While we have talked about defining the inclusion thresholds in Pfam, we have not talked about defining the actual repeating motif. In the case of repeat units, the hit boundaries can be ambiguous due to their short length and sequence divergence. Furthermore, the repeats near the termini of a sequence are less like than those in the middle, as such defining the correct repeating unit can be challenging. However, in the case of our perfect 6 repeat protein, this is actually very easy.

Plotting the sequence against itself using software such as Dotter or Dotlet will reveal the start and end of each repeat. However, in reality it is often significantly more difficult to see where one repeat stops and another begins due to the divergence in sequence.

In Pfam, we adopt a number of different approaches to define the correct boundaries:

(1) Using known structures to determine the repeating unit

(2) Using dot plots with different sequences plotted against each other

(3) Building profiles and shifting the boundaries until an optimal solution is found

In the perfect scenario, all Pfam repeat entries would model a single repeat unit (left in Figure 5), and for some repeats, such as the TAL_effector, this is the case. However, single repeats have the drawback that despite our best optimisation of inclusion thresholds, we cannot detect every instance of the repeat, in every sequence. As a result, you sometimes detect a mosaic pattern of hits across the sequence.

In some cases the repeat single units are impossible to significantly distinguish from random noise (a problem exacerbated by the entropy weighting scheme employed by HMMER3), and so a sequence containing multiple repeats (usually 2 or 3 single copies) is used to construct the profile HMM (centre in Figure 5). While this has the advantage of typically covering more of the tandem repeat in the sequence, it results in a series of overlapping matches, that may still only reflect a partial match to the profile HMM. In such cases, the graphical representations of the Pfam matches on the InterPro website may appear as strange patterns of matching lengths.

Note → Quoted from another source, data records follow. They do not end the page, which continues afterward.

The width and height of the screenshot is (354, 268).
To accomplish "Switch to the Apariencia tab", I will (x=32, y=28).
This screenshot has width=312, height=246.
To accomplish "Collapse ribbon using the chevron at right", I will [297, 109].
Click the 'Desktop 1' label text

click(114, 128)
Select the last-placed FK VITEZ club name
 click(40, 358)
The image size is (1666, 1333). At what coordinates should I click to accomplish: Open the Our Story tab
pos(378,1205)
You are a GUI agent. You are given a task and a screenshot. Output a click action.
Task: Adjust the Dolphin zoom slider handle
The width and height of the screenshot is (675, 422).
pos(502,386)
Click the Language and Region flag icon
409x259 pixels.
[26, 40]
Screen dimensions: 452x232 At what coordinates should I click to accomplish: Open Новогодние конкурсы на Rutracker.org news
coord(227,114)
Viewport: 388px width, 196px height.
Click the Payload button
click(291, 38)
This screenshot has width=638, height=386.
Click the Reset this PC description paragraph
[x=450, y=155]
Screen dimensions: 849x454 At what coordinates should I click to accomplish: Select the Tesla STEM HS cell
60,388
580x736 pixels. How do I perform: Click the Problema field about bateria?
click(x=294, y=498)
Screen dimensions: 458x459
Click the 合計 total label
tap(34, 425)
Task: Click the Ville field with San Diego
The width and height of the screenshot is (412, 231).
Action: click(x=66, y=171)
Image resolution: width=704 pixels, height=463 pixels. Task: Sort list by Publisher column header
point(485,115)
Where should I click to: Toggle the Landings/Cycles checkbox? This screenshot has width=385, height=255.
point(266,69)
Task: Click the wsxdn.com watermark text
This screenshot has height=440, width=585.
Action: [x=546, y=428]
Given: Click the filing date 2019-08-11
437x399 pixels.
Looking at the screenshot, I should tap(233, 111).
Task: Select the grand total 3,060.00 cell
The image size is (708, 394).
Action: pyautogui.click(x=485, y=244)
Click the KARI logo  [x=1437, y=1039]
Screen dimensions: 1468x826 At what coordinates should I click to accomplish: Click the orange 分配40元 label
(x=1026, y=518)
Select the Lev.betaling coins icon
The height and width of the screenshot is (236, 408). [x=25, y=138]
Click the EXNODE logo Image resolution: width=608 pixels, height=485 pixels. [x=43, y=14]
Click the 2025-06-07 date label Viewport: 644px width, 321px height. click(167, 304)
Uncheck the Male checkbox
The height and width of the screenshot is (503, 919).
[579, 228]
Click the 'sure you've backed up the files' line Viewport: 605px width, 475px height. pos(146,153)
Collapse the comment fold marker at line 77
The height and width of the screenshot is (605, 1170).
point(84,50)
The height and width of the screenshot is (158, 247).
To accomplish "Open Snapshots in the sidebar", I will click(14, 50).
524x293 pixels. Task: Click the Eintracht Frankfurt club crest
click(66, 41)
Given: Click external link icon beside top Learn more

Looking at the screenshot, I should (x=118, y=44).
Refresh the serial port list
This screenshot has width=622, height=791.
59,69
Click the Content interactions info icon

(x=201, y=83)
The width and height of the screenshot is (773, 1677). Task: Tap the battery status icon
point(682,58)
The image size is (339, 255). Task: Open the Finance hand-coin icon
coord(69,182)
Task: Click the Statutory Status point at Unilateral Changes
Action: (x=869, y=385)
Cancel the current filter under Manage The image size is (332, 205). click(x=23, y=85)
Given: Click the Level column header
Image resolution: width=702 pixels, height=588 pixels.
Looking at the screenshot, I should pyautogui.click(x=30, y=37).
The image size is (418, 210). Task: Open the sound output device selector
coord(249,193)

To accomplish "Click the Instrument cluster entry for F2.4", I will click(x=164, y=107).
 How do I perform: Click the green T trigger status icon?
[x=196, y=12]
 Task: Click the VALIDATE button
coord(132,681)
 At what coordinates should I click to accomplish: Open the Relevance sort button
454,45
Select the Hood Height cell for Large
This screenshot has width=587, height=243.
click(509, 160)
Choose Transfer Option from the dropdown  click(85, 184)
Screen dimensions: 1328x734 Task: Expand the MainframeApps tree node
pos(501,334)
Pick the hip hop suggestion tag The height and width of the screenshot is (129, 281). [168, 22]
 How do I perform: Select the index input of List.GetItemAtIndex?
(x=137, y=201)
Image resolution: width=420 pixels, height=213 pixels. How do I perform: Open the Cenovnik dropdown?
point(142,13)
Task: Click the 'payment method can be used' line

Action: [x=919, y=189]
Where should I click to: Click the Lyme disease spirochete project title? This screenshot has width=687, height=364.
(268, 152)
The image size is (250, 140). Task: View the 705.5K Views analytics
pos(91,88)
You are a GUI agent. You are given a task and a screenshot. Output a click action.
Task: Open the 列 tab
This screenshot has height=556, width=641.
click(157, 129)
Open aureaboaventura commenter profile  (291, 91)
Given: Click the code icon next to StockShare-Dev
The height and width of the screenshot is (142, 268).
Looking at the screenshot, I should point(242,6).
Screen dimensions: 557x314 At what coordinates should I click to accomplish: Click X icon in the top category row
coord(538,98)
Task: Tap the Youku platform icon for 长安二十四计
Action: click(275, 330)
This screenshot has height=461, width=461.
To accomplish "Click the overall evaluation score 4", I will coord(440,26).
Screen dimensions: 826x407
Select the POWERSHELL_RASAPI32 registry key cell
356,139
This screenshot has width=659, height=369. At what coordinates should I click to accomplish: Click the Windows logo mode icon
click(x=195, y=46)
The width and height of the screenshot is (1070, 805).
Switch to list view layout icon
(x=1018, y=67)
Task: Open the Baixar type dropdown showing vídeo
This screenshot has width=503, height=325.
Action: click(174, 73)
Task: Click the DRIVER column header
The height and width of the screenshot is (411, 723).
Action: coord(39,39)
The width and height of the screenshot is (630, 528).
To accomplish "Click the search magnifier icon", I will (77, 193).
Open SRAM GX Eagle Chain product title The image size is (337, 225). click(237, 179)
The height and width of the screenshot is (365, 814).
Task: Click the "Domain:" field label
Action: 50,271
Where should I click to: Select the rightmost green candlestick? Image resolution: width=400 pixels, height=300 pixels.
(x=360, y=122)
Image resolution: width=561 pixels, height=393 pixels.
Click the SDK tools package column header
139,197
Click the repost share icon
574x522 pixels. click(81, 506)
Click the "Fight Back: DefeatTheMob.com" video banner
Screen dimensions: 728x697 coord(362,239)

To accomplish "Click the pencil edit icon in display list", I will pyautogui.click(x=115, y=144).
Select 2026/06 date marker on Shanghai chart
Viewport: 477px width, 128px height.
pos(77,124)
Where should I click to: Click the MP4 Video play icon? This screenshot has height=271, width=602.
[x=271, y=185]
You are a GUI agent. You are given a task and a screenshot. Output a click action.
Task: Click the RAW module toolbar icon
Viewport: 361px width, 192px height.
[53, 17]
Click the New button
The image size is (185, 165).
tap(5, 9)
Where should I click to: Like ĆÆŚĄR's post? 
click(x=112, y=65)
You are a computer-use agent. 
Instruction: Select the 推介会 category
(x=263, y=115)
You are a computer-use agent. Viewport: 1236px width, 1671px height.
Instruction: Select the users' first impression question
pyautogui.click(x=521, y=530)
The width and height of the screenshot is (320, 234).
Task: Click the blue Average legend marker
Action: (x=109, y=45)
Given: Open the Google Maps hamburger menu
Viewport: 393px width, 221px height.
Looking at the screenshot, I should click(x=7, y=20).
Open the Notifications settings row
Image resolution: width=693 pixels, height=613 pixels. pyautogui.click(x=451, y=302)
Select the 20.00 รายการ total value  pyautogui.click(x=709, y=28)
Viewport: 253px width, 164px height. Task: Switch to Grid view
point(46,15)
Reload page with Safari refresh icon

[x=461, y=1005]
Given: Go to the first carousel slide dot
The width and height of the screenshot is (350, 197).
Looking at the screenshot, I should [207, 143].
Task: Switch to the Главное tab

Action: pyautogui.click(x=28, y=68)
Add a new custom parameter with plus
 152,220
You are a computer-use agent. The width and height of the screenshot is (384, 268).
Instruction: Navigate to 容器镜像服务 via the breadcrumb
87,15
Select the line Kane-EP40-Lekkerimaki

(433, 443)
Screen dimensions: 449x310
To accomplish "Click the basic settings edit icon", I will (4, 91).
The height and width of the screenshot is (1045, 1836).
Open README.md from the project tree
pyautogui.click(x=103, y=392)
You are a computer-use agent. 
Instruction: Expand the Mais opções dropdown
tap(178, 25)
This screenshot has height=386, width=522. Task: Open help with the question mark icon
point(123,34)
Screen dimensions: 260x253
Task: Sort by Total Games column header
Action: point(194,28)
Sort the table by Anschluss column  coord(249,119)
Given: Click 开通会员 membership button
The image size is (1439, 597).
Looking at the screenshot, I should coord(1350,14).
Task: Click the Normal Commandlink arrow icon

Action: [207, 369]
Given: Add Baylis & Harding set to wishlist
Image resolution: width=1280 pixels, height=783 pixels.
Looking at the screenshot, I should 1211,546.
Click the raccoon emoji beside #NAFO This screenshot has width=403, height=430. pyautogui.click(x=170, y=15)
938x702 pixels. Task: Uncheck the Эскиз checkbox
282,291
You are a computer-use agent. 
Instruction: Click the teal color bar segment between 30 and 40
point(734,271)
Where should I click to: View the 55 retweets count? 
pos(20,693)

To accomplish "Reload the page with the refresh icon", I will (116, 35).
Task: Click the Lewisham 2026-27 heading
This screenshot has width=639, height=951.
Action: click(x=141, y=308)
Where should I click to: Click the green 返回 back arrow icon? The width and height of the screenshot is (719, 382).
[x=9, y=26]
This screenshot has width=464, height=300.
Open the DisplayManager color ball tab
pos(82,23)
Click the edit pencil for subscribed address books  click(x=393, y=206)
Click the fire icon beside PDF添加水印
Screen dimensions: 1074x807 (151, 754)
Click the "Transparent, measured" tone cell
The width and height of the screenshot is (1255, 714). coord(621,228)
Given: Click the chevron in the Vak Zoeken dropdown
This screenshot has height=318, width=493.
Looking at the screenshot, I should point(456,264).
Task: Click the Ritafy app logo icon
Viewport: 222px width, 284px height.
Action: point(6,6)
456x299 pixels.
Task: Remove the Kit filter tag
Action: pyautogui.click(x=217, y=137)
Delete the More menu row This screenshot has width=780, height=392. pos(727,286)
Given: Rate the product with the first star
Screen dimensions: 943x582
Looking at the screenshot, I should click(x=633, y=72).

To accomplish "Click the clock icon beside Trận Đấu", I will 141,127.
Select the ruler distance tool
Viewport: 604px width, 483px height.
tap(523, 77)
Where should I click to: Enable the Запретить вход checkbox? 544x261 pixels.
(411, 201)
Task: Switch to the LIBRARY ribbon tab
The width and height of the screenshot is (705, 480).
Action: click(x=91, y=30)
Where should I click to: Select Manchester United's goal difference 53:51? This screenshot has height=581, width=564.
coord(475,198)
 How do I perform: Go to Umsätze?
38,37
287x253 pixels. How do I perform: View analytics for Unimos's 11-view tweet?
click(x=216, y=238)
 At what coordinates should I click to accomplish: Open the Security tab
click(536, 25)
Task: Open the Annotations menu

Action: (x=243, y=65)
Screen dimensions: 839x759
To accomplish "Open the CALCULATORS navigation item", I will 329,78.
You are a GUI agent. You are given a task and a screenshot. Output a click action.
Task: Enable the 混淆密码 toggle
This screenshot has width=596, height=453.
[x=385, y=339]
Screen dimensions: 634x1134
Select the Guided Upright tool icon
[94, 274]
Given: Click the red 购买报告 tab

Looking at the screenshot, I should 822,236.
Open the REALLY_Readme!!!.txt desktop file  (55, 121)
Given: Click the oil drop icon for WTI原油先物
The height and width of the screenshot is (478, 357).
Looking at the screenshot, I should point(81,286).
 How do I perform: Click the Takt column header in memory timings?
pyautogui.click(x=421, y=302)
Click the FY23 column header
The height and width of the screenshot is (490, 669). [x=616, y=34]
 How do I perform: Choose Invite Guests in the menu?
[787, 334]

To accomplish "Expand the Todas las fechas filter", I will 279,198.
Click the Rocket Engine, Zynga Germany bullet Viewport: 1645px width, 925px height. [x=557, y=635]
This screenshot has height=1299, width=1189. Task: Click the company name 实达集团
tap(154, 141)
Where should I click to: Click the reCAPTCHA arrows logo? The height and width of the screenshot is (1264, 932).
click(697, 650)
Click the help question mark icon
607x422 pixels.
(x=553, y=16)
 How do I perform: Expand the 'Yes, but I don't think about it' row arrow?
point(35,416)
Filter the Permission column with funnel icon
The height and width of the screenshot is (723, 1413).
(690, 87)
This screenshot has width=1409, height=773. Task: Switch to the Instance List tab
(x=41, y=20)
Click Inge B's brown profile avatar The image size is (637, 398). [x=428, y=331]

Finally, some repeats are modelled as the whole set of tandem repeats (right in Figure 5). While it may seem that this should capture the entire repetitive region, the local-local matching search algorithm means that multiple partial matches may occur, separated by instances of very poorly conserved repeats.

As stated previously, it can be useful to compare the profile HMM to known structures, to help determine the repeating unit. However, structure identification of proteins with tandem repeats can itself be difficult due to the nature of the repeat region being intrinsically unstructured.

Modelling of repeat units. In reality, the N and C termini repeat units can have less sequence similarity with the central units. This is due to fewer steric restrictions at the termini and also because they may have a role in capping the repeat structure. Therefore, the Pfam family model often represents multiple copies of the repeat units which offers an increased selectivity of the search model compared to a single repeat unit.
Figure 5 Modelling of repeat units

In reality, the N and C termini repeat units can have less sequence similarity with the central units. This is due to fewer steric restrictions at the termini and also because they may have a role in capping the repeat structure. Therefore, the Pfam family model often represents multiple copies of the repeat units which offers an increased selectivity of the search model compared to a single repeat unit.